Problem to work on: Please lay out the records that open with the line containing "is (1366, 718)." and close with the line containing "(1468, 95)." as a two-column CSV with the columns input and output. Give one row per record, holding its text and its answer, each in one quoted field with line breaks turned into spaces.

Provided data:
_____

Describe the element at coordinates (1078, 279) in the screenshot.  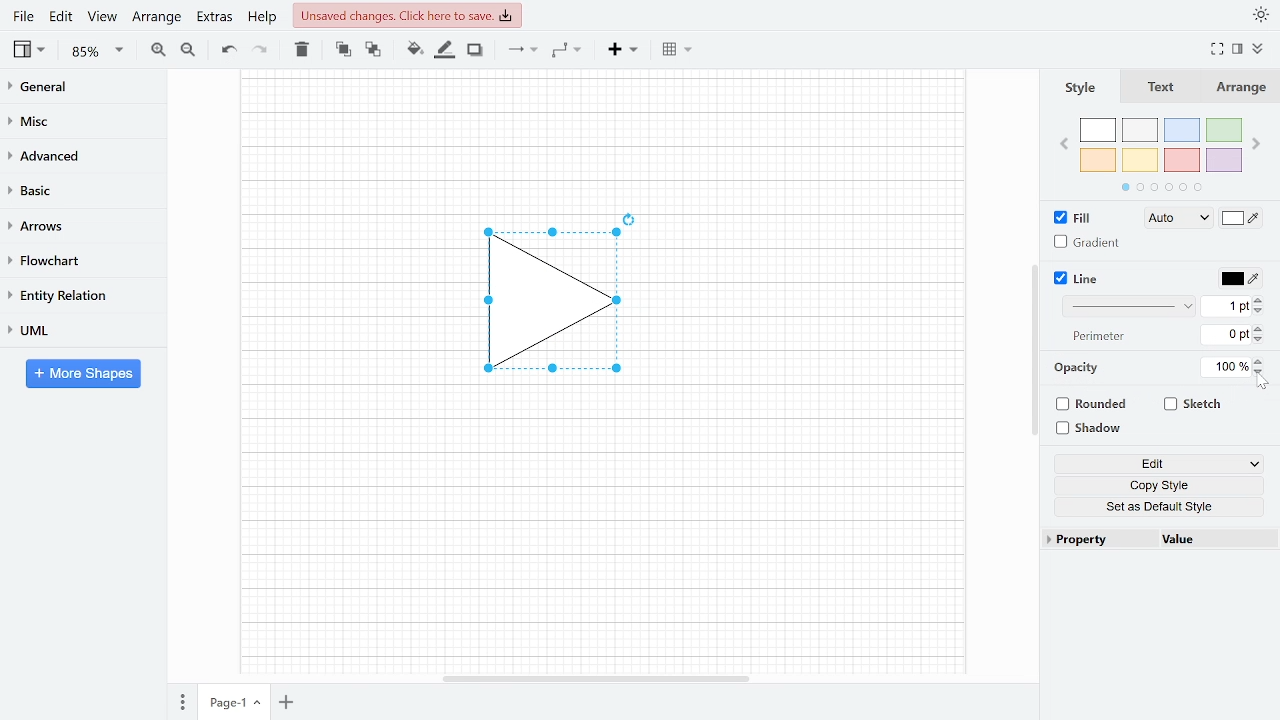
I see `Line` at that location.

_____

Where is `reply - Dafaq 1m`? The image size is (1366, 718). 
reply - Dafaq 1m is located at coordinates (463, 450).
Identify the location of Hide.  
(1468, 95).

_____

Correct result:
input,output
"Where is `reply - Dafaq 1m`? The image size is (1366, 718).","reply - Dafaq 1m is located at coordinates (463, 450)."
"Identify the location of Hide.","(1468, 95)."